However, if a different base station needs to be used for certain periods, there will be multiple batches, e.g.

rover_bas1_year1_100_200
rover_bas2_year1_200_365
rover_bas1_year2_0_100

Summary of file types

Orbit files: igs<doy>.sp3
RINEX files:
- If compressed: *.<yy>d
- If uncompressed: *.<yy>o
- Daily files: <site>_<doy>0_d.<yy>o
- Overlapped files: <site>_<doy>0_ol.<yy>o
- (File with multiple days: all_<site>.<yy>o)
TRACK command files: track_<base>.cmd
Files generated by TRACK:
- Log file: <rover>_<base>_<year>_<doy>.out
- GEOD results file: <rover>_<base>_<year>_<doy>_GEOD.dat or <rover>_<base>_<doy>GEOD.dat (old)
- NEU results file: <rover>_<base>_<year>_<doy>_GEOD.dat or <rover>_<base>_<doy>NEU.dat (old)
- Figures: <rover>_<base>_<year>_<doy>_NEU.png or trackpy.NEU.<rover>.LC.<doy>.eps (old)
- Processing session log: gps.track.<rover>.log
Post-processed files: <rover>_<year>_geod.dat or <rover>_<start year>_<end year>_geod.dat
Post-processing ancillary files:
- Rotation file: rotation_<site>.dat
- Origin file: origin_<site>.csv
- Exclusions file: exclusions_<site>.csv
- Corrections file: corrections_<site>.csv (not currently implemented 2022-07).
Post-processing outputs:
- Various PNG plots
- HDF5 file containing 24-h and 6-h velocities, xyz displacement.
- CSV file containing 24-h velocities.

Installation

More about TEQC: http://facility.unavco.org/software/teqc/

More about GLOBK/Gamit: http://chandler.mit.edu/~simon/gtgk/script_help.htm

More about TRACK: http://geoweb.mit.edu/~tah/track_example/

Access password for GLOBK/Gamit/TRACK downloads: check email / ask maintainers for access.

You should check that the Gamit tables are sufficiently up to date for your captured GPS epochs.
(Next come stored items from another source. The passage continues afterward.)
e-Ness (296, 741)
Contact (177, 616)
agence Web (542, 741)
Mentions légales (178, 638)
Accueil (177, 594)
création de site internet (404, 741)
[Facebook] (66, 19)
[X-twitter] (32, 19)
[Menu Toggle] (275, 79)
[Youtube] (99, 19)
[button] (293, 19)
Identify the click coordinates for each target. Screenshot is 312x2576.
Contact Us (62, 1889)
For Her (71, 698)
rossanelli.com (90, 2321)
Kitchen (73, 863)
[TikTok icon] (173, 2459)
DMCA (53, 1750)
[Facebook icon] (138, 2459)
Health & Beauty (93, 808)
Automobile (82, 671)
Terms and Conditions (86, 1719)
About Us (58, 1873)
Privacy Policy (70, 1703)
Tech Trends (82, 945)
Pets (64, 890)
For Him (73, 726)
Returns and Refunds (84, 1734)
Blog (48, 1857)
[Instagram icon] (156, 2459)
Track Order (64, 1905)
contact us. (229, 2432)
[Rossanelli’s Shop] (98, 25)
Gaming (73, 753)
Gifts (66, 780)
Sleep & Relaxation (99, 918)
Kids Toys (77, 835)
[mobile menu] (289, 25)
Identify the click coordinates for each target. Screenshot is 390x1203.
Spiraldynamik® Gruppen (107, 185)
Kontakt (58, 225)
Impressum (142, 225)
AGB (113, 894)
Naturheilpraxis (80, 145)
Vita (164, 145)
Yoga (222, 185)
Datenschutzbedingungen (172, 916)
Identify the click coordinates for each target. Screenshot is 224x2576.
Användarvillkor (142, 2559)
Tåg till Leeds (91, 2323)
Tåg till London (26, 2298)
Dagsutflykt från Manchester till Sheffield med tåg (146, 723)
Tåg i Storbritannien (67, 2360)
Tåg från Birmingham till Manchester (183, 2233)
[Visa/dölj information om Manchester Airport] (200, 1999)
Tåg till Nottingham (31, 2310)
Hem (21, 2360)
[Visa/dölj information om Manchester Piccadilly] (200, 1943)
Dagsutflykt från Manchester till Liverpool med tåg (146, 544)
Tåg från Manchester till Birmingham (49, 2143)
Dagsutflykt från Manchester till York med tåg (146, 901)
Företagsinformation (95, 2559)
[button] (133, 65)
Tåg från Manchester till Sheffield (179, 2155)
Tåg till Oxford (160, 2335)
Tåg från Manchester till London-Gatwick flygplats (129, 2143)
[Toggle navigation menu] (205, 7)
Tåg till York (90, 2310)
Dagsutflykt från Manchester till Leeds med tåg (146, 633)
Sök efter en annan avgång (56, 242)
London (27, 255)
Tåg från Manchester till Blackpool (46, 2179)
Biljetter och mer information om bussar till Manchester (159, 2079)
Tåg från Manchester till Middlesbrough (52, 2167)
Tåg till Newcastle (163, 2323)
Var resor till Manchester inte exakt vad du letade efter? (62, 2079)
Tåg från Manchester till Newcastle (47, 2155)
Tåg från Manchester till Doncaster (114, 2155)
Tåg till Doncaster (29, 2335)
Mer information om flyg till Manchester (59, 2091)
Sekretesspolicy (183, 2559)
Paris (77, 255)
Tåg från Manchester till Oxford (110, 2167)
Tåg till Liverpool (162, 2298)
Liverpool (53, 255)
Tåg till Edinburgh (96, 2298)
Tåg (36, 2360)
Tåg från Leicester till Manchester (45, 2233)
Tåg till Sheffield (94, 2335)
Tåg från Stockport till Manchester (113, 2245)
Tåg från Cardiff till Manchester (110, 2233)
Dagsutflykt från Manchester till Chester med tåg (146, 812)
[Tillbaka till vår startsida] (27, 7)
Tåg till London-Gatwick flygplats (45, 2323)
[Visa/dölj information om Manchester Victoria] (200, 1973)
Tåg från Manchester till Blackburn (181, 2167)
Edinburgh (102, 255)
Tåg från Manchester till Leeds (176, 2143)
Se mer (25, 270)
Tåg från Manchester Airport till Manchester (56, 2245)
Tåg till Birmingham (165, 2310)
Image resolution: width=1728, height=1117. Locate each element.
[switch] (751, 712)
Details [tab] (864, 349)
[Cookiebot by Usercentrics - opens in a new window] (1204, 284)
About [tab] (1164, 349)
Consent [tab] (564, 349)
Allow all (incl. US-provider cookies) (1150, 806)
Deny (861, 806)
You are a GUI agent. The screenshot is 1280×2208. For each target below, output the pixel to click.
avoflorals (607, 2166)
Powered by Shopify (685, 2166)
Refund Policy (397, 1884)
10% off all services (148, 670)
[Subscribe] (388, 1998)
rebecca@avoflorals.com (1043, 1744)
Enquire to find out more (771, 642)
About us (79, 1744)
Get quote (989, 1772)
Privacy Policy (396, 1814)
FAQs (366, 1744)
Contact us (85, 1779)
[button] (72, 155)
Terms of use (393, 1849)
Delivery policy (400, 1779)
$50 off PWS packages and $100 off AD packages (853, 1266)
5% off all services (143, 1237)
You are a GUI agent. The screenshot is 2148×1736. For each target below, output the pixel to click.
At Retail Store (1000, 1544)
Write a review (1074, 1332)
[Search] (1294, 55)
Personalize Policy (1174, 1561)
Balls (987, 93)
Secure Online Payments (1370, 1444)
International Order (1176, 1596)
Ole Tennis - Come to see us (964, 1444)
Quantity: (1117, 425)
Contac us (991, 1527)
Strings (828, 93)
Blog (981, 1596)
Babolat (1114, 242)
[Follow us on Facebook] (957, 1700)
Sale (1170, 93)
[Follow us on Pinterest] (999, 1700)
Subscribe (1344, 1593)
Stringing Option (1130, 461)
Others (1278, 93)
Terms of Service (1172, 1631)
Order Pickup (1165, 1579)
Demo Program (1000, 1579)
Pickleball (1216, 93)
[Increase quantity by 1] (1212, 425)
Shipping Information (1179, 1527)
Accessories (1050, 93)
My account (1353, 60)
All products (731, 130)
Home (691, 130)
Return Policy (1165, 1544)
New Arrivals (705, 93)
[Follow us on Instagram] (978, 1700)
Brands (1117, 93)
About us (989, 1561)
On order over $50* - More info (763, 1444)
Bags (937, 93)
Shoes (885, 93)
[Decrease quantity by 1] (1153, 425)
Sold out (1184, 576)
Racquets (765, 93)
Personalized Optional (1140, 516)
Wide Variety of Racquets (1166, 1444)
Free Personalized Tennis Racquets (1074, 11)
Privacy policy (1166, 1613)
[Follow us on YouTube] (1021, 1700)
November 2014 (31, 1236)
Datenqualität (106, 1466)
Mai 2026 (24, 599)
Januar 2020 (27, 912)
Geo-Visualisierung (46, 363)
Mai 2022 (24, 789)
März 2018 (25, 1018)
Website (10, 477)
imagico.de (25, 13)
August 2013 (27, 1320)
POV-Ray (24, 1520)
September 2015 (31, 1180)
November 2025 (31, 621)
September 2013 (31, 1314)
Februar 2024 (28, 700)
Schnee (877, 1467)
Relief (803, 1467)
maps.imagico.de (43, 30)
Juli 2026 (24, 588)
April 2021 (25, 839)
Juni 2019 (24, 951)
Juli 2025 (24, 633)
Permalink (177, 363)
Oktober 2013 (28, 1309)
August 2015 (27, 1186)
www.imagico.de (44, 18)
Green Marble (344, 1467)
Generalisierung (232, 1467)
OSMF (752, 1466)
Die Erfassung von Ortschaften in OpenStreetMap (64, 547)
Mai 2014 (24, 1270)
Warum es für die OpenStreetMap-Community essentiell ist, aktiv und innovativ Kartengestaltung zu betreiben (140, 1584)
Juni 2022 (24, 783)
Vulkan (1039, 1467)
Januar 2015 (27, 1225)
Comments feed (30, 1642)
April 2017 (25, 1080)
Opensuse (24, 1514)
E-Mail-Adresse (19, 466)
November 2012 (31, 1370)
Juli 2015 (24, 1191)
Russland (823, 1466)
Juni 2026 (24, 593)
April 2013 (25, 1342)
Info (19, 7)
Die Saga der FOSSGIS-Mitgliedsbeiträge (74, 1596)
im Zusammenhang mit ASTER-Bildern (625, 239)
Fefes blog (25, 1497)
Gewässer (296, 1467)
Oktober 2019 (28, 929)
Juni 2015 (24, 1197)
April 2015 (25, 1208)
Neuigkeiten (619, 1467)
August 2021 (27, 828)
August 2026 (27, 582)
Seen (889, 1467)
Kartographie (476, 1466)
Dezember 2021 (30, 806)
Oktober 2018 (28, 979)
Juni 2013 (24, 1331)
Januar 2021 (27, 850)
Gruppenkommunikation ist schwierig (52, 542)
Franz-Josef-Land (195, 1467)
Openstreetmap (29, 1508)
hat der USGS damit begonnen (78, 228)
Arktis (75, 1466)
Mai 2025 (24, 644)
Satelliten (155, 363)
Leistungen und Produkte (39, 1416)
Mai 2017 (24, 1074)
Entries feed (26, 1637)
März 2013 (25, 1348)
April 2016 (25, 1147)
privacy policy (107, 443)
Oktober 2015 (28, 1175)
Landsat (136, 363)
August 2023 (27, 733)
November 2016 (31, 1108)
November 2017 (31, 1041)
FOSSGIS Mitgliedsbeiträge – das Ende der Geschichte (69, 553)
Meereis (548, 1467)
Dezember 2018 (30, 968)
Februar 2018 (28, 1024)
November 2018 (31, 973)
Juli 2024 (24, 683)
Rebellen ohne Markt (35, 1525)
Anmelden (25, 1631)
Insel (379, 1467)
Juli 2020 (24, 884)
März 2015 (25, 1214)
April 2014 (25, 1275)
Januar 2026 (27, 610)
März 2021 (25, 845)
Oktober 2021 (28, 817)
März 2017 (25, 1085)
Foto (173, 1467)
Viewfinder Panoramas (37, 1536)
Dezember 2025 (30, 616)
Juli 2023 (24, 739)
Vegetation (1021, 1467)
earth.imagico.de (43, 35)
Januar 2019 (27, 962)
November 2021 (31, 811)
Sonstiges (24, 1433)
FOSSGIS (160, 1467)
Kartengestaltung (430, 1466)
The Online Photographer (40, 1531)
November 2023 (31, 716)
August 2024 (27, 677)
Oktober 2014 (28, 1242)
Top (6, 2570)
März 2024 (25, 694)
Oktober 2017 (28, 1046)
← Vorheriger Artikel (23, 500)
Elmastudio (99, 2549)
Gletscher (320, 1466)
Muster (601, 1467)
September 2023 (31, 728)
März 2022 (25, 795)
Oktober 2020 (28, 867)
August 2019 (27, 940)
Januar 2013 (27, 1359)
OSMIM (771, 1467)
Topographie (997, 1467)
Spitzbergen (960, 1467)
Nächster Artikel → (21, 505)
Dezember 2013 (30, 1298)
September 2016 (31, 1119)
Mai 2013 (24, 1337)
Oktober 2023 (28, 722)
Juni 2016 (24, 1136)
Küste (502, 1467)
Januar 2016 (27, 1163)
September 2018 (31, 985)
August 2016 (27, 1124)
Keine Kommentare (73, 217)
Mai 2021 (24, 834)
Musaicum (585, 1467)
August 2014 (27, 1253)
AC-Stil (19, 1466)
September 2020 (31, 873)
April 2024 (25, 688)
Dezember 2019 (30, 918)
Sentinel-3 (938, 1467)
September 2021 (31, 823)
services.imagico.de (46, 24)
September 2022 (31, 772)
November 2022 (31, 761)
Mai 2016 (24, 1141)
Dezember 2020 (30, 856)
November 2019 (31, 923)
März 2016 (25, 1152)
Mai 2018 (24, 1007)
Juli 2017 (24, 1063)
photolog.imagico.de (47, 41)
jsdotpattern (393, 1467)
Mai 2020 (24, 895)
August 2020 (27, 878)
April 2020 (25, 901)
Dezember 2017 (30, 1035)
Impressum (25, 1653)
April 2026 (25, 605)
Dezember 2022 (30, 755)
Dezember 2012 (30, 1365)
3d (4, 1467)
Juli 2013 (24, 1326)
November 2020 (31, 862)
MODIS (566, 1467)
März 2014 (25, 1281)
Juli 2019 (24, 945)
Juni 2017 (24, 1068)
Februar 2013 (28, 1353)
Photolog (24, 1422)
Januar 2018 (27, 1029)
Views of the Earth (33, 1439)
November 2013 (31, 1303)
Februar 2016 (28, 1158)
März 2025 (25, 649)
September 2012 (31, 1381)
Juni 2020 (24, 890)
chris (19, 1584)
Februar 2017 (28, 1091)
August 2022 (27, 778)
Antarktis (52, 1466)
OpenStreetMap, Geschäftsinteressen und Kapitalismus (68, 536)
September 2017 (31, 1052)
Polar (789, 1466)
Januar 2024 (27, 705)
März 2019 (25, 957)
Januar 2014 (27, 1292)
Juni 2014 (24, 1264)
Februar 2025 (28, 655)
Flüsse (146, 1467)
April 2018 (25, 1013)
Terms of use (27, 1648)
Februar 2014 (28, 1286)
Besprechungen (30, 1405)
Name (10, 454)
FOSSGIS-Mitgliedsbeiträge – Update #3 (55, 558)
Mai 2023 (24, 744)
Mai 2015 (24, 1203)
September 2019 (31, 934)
If they are not, update the GLOBK/Gamit installation following their instructions.

Create a symlink to gamit, e.g. as follows:

ln -s /usr/geos/gamit_globk/10.4 ~/gg

Set up a conda environment with the pre-requisites, e.g.

conda create -n gnss -c conda-forge ipython statsmodels pandas scipy matplotlib
conda activate gnss

If you haven't already got it, clone the gnssice repo, change into its directory then install in-place using pip:

pip install -e .

This means that it won't matter where you then do your main working - your system will automatically find the scripts in the bin folder.

Set up a working directory in your scratch space, e.g. /scratch/<USER>/gps_workspace_<YEAR>/.

Clean up as you go, otherwise you'll end up with loads of files, e.g. once the leica files have been converted to rinex, delete the leica files, and so on. The scripts do not clean up.

In this working directory, clone the GPS configuration files, ensuring that the files land up in a subdirectory called gps_config, i.e. (via SSH protocol):

git clone ssh://git@bitbucket.org/atedstone/lev_gps_config.git gps_config

(Alternatively, if setting up processing for a new field campaign in a different location, you may wish to clone this project elsewhere and use the files as templates for your own parameter files to create your own gps_config folder, which you can then version-control if you wish.)

gnssice will look for TRACK cmd files in this location. If you modify these files, particularly the rover-specific ones, be sure to commit your changes back to the repository once you are done.

Files from Kellyville were sometimes in the compressed rinex format. If they are, you will also need RNXCMP, available at http://terras.gsi.go.jp/ja/crx2rnx.html. You need to install this to your home directory. At the time of writing, fleet requires the Linux 32 bit version.

Download the tar.gz file.
uncompress the download: tar -zxvf <filename>
Put the files on your unix path. Either: a. Copy the files from <RNXCMPDirectory>/bin/ directly into /home/<USER>/bin/. b. Add the <RNXCMPdirectory>/bin/ to your unix path.

Note on gnss.py functionality

This module contains two classes used for Python-based GPS processing:

gnss.RinexConvert
gnss.Kinematic

To get full information on the module, at the command line run:

pydoc gnss   #(this displays documentation on the command line)

-or-

pydoc -w gps   #(this saves documentation to gps.html, to be viewed in a web browser)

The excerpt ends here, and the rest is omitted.